Metabolic reprogramming has been recognized as crucial to the survival and proliferation of cancer cells through the reduction of glucose oxidation (the Warburg effect) and diversion of pyruvate and glycolytic metabolites to fuel anabolic processes. The mitochondrial pyruvate carrier (MPC) protein complex, consisting of MPC1 and MPC2, has been identified as essential for pyruvate transport into mitochondria. In most human cancers, MPC1 is frequently deleted or downregulated and, therefore, the MPC activity is low. Restoration of MPC levels increases pyruvate oxidation and markedly inhibits tumor growth. Despite being tumor suppressive in general, the role of MPC in malignant glioma seems complex. We reported previously that unlike MPC1 in IDH-mutant glioma, MPC2 expression correlated with worsened survival.
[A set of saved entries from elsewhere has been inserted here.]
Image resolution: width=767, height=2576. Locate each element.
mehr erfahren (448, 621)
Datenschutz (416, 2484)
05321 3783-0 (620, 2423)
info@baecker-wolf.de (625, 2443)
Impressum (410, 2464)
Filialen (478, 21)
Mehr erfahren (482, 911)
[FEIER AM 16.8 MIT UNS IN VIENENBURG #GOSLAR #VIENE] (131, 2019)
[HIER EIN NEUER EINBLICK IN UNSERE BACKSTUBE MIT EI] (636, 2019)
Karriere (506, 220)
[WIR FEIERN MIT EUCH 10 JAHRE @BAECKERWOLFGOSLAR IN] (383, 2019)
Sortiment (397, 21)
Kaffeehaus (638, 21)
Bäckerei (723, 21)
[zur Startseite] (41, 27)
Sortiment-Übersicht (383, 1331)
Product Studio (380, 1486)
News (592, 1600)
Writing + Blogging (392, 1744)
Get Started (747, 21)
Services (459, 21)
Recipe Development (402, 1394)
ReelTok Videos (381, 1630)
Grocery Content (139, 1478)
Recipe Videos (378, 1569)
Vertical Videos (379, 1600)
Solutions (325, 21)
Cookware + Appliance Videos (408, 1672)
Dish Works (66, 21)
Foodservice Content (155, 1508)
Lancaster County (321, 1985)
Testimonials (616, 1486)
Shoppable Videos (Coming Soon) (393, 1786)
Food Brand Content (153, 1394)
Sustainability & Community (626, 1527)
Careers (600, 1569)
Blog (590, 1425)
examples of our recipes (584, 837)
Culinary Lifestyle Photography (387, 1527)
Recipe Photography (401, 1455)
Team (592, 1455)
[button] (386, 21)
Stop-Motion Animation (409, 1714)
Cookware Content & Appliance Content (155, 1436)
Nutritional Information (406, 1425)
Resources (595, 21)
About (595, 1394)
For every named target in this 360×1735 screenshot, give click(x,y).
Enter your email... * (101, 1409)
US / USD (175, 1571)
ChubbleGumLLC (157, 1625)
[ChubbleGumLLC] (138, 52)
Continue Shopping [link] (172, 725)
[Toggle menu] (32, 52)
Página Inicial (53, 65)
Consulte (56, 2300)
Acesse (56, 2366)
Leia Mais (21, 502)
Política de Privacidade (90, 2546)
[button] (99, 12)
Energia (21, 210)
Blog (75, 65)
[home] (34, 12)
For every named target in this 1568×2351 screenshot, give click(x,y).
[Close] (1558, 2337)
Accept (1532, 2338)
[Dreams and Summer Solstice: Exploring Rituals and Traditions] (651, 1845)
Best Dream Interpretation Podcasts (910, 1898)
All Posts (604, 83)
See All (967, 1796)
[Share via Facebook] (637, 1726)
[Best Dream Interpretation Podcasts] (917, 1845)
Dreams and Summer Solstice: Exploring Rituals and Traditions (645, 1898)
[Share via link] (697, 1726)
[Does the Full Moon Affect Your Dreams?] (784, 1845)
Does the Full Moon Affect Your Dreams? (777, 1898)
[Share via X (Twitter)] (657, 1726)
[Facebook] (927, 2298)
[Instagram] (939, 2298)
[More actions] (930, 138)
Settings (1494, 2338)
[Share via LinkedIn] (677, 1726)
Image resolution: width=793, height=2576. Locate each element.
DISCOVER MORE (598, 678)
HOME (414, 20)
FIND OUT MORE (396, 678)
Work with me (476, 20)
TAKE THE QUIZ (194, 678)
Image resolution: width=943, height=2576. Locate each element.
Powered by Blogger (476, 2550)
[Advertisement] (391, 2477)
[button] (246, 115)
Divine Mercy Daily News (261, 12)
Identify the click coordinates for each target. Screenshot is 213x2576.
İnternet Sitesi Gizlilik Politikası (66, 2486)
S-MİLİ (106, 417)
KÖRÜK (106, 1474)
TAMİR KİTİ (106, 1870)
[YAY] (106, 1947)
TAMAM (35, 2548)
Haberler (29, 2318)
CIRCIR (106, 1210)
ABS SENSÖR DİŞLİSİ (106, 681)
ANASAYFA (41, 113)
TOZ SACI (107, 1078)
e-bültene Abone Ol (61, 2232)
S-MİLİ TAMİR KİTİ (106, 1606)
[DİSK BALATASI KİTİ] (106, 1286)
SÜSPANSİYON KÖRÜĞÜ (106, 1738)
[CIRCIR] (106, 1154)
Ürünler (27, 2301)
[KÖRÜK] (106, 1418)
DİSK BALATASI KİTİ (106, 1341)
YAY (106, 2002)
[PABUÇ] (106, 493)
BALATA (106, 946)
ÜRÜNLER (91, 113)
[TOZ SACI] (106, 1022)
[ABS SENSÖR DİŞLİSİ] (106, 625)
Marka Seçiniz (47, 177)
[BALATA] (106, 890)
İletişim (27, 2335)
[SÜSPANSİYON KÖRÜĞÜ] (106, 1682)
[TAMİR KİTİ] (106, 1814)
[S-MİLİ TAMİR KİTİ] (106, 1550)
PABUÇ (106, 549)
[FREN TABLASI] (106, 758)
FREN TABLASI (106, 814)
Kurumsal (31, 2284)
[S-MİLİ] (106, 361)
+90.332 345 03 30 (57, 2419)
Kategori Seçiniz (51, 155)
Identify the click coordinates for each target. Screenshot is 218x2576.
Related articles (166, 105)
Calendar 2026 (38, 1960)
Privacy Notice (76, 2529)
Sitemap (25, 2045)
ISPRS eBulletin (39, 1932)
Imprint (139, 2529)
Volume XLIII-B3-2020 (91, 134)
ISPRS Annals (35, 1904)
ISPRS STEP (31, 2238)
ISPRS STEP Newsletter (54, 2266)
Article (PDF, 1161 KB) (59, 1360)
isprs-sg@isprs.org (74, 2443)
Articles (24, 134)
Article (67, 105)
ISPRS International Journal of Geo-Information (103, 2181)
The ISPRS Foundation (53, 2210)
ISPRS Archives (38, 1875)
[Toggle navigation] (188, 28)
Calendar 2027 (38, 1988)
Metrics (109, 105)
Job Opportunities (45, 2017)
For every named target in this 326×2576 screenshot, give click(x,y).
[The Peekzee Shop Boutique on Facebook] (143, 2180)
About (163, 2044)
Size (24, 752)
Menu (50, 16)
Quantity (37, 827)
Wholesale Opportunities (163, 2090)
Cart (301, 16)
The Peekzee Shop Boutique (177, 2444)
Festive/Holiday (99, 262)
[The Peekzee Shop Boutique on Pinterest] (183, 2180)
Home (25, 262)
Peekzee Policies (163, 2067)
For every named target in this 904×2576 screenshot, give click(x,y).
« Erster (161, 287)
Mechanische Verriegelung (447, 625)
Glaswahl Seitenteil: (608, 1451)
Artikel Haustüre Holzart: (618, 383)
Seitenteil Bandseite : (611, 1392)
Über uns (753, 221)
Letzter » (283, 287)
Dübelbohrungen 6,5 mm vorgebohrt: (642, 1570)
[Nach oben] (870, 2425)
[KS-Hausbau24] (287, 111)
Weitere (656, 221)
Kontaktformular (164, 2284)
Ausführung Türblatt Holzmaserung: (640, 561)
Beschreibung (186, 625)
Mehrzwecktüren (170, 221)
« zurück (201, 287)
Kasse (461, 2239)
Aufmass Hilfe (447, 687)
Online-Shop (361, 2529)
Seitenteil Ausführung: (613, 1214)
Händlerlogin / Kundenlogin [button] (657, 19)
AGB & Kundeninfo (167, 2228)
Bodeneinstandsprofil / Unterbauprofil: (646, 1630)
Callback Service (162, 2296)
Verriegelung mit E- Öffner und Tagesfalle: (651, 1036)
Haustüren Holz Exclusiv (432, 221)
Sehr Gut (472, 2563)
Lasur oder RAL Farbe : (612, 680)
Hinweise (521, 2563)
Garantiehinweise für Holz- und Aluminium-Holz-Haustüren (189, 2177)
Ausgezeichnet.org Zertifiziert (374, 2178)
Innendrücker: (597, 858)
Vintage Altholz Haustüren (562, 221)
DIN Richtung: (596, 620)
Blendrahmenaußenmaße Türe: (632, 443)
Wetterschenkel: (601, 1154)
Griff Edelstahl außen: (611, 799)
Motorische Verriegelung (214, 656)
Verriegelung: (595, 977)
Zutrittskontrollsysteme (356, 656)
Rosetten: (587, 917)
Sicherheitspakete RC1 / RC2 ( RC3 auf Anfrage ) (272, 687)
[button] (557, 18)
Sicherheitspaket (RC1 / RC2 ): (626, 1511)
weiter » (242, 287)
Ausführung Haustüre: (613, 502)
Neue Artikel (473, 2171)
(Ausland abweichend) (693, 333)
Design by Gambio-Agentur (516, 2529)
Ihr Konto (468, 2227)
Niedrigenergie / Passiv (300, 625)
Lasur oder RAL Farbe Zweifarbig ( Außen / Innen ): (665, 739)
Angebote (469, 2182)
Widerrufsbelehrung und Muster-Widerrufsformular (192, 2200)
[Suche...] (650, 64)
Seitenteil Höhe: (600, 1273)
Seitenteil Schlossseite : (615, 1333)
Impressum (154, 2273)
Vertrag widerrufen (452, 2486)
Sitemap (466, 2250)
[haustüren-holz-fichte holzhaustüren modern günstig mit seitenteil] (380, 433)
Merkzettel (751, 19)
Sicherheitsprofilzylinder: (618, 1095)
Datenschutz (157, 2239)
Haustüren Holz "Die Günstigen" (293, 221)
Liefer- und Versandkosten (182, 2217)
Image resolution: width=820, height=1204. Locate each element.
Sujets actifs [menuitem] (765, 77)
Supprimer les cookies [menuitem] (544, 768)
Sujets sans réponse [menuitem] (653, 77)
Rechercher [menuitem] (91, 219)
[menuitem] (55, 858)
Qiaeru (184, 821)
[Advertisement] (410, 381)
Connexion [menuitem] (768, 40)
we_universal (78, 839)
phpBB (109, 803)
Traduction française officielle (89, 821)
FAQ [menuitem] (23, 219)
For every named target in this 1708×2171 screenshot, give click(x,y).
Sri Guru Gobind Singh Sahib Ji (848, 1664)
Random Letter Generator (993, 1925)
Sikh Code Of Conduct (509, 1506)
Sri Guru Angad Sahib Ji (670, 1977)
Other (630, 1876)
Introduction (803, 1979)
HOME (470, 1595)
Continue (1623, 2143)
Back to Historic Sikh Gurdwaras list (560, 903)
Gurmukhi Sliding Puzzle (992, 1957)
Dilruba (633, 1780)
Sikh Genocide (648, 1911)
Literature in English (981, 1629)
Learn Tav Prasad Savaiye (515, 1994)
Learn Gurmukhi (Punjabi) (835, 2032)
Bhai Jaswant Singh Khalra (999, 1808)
Interestingly, MPC2 homo-oligomers have been identified recently as an efficient autonomous pyruvate transporter, which can be inhibited by an insulin sensitizer rosiglitazone but not by the MPC heterotypic oligomer inhibitor UK-5099. In this study, we report that glioma cells show low MPC1 expression but much higher MPC2 expression. Analysis of glioma patient data revealed that the mean MPC2 expression increased in a grade-dependent fashion whereas the mean MPC1 expression remained essentially low, thereby resulting in an increased MPC2/MPC1 ratio in association with glioma progression. Importantly, we show that malignant glioma cells are extremely sensitive to the mitochondrion-specific, PPARγ-sparing insulin sensitizer mitoglitazone but not UK-5099 whereas MPC-proficient glial cells are highly responsive to the latter, indicating MPC2 as an alternative pyruvate transporter in glioma. Furthermore, the addition of glutamate fully rescues the growth arrest of Mpc1(-/-) murine glial cells, suggesting the involvement of cerebral cortex-specific microenvironment in glioma growth. We are employing newly developed RCAS/tva Mpc1(fl/fl) mouse models to test therapeutic targeting of Mpc2 in spontaneously developed glioma.